Project Loom And Kotlin: Some Experiments

#agilewebandappdevelo

A Primer

The publishing of Java 19 in September of this year heralded the first public release of the much-awaited Project Loom into the JVM (Java Virtual Machine) ecosystem. A brief description for those who are unaware: Project Loom is an endeavor year in the making by the developers of the Java programming language with the goal of enabling the use of virtual threads within Java code. Virtual threads are named as such because, although they possess the appearance and behavior of what developers traditionally regard as threads, they are not actual OS (operating system) threads and instead are aggregated together and executed on top of such OS threads.

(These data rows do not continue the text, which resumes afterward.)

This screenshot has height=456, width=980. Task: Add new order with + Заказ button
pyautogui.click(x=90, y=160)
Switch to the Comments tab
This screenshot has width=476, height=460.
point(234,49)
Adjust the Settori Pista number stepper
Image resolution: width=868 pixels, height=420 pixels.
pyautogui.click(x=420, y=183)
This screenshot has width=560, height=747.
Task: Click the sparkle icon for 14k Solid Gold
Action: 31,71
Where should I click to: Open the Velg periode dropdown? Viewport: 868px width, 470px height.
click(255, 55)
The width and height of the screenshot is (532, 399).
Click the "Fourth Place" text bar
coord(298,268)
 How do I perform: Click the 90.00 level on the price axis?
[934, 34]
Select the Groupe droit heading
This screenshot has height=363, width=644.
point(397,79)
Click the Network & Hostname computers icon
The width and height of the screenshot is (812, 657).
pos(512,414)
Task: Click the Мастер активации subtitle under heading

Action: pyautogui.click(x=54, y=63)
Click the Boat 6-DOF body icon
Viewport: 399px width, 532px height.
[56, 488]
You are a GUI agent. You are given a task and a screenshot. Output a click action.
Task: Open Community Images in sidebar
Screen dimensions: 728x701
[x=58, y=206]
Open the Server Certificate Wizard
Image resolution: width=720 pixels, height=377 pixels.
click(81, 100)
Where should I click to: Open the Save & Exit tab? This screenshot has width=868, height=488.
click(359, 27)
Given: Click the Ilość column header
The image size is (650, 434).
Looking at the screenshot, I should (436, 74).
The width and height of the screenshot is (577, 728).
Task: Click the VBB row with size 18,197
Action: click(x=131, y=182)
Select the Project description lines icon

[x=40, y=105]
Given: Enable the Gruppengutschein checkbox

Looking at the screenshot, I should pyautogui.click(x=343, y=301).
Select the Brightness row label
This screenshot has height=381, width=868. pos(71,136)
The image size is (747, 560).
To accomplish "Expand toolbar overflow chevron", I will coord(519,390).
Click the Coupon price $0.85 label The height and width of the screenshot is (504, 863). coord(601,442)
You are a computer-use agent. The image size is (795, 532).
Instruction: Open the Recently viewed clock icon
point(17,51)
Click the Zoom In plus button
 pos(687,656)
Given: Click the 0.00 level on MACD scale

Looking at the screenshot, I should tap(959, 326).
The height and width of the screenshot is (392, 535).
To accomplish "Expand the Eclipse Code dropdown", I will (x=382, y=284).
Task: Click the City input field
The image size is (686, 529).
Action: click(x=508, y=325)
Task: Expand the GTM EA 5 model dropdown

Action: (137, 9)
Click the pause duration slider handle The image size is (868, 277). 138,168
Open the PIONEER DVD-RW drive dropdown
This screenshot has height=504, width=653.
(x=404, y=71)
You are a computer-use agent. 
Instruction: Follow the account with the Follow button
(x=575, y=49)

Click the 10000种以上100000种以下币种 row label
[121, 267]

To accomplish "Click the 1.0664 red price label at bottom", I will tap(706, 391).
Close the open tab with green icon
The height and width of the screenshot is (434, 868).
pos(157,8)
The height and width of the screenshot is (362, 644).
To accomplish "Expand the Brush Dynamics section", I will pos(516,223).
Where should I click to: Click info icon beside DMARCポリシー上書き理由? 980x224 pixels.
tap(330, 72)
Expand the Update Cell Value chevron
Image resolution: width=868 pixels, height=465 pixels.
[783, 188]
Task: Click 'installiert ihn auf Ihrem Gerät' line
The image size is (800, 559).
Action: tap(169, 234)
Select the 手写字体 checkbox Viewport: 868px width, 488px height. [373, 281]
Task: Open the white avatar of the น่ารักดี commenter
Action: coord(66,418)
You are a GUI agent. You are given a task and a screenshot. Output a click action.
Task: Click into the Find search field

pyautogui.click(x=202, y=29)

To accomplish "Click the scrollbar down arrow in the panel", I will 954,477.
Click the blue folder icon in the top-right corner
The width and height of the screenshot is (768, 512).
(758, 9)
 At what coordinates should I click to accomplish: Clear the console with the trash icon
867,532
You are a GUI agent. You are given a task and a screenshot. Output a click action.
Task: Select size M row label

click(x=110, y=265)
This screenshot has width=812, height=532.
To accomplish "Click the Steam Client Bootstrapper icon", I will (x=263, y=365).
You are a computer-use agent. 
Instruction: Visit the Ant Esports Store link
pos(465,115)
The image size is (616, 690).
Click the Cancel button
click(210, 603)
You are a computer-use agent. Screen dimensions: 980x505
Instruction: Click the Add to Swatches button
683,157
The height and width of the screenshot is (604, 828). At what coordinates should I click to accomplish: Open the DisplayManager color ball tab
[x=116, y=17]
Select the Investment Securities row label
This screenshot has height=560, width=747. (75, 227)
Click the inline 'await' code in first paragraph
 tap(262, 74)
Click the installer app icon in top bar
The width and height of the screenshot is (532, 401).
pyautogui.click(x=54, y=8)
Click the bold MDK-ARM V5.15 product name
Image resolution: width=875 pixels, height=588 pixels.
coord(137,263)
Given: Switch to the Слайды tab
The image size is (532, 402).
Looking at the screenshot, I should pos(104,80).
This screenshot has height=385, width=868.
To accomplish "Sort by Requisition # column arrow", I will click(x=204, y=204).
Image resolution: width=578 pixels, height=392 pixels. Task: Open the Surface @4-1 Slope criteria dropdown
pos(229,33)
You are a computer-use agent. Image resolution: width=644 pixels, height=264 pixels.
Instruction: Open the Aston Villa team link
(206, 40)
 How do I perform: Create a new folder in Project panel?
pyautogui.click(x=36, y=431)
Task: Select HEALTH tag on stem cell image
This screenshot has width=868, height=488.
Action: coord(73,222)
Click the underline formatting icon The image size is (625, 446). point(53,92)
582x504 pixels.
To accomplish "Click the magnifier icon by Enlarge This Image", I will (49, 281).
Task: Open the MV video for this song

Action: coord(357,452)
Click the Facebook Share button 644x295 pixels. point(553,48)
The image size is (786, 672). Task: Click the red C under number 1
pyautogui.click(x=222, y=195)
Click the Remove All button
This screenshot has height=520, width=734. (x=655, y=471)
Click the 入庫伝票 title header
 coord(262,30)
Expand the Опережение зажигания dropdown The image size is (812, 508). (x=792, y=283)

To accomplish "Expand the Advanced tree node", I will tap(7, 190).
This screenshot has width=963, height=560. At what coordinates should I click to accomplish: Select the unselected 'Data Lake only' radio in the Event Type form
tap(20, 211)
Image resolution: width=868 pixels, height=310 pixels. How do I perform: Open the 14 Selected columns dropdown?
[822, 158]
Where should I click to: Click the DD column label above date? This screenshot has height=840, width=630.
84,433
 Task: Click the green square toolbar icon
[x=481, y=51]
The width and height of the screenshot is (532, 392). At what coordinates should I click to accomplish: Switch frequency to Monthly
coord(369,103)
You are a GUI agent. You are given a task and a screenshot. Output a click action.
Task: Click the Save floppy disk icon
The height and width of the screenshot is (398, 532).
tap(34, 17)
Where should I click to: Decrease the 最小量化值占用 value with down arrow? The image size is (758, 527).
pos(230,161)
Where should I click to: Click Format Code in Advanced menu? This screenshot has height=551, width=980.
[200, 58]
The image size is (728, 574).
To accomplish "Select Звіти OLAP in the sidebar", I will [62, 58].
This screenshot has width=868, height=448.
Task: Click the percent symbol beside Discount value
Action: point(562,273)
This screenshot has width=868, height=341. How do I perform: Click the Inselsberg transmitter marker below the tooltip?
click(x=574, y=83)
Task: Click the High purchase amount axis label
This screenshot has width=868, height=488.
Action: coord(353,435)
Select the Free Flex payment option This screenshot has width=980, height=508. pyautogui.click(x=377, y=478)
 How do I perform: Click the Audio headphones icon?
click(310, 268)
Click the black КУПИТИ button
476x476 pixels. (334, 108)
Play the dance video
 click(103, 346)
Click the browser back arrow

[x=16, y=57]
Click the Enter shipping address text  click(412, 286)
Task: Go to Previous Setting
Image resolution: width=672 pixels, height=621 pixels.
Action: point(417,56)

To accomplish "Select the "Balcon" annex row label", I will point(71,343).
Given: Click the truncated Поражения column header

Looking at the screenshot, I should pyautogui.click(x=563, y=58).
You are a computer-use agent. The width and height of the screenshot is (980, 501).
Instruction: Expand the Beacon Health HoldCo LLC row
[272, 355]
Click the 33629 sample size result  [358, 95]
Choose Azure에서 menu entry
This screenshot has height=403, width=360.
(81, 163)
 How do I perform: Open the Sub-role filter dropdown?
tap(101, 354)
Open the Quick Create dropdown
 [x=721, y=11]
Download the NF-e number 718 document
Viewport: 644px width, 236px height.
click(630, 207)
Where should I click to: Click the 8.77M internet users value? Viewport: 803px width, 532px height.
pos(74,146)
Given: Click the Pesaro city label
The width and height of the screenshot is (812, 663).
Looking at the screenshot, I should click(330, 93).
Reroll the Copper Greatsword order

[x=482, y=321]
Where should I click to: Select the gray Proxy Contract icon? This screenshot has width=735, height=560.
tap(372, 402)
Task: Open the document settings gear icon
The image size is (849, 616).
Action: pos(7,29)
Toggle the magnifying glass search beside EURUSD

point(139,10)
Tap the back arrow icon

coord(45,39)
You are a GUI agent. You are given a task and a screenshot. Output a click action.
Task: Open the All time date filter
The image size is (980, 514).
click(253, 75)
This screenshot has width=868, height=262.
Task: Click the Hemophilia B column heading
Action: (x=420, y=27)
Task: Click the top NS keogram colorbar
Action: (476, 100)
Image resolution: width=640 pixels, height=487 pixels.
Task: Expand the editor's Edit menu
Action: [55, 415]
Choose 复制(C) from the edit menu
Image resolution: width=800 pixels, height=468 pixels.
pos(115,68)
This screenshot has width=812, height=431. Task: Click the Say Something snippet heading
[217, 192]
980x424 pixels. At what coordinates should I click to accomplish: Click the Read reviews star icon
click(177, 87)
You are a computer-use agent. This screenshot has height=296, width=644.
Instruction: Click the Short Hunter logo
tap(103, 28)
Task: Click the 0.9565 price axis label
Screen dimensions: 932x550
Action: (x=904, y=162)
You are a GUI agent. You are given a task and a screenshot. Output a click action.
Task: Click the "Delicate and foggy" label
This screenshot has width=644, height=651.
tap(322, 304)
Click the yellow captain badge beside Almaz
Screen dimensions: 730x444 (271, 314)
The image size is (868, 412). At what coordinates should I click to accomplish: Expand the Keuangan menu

The primary benefit of this is that OS threads are “heavy” and are bound to a relatively-small limit before their memory requirements overwhelm the operating system, whereas virtual threads are “lightweight” and can be used in much higher numbers. While the functionality of Project Loom is still in the preview phase in the Java 19 release – and “full” functionality is not forthcoming until at least the release of Java 21 in 2023 (or even further in the future) – excitement for Project Loom is quite high, and there is already movement underway in major Java ecosystems to accommodate virtual threads to their utmost potential.

Beginning To Weave

Naturally, the first question one would have is how virtual threads compare to traditional threads in the JVM ecosystem. For starters, virtual threads offer improved scalability: as mentioned above, launching a large amount of traditional threads can cause a program to crash due to running out of memory, whereas this limit does not exist (at least at such a level) for virtual threads. In addition, virtual threads provide a performance advantage compared to traditional threads during “high-traffic” operations. To demonstrate, I created the following JMH (Java Microbenchmark Harness) tests:

import org.openjdk.jmh.annotations.Benchmark
import org.openjdk.jmh.annotations.BenchmarkMode
import org.openjdk.jmh.annotations.Fork
import org.openjdk.jmh.annotations.Mode
import org.openjdk.jmh.annotations.OutputTimeUnit
import org.openjdk.jmh.annotations.Param
import org.openjdk.jmh.annotations.Scope
import org.openjdk.jmh.annotations.State
import org.openjdk.jmh.infra.Blackhole
import java.util.concurrent.*
import kotlin.concurrent.thread

@BenchmarkMode(Mode.AverageTime)
@OutputTimeUnit(TimeUnit.MILLISECONDS)
@State(Scope.Thread)
@Fork(1)
open class ThreadVsLoom {
   @Param(value = ["10", "100", "1000", "10000"])
   private var repeat: Int = 0
   // Simulating work in increasingly-heavier loads
   @Param(value = ["0", "10", "100"])
   private var delay: Long = 0

   @Benchmark
   fun traditionalThreads(blackhole: Blackhole) {
       (0 until repeat).map { i ->
           thread {
               Thread.sleep(delay)
               blackhole.consume(i)
           }
       }.forEach { it.join() }
   }

   @Benchmark
   fun virtualThreads(blackhole: Blackhole) {
       (0 until repeat).map { i ->
           Thread.startVirtualThread {
               Thread.sleep(delay)
               blackhole.consume(i)
           }
       }.forEach { it.join() }
   }
}

When this Maven-based Kotlin project – Gradle 7.6, which supports Java 19, has not been released as of the writing of this article – was executed on my computer (Windows 10 with an AMD 2.30Ghz CPU and 16GB of RAM), the following results were produced:

As the test results show, the test operation took much longer for traditional threads to execute compared to virtual threads. This is due to the fact that traditional threads are “bound” in a one-to-one relationship with OS threads, so context switching between traditional threads is a much more expensive operation compared to context switching between virtual threads; a more in-depth explanation of the mechanisms for traditional and virtual threads can be found here.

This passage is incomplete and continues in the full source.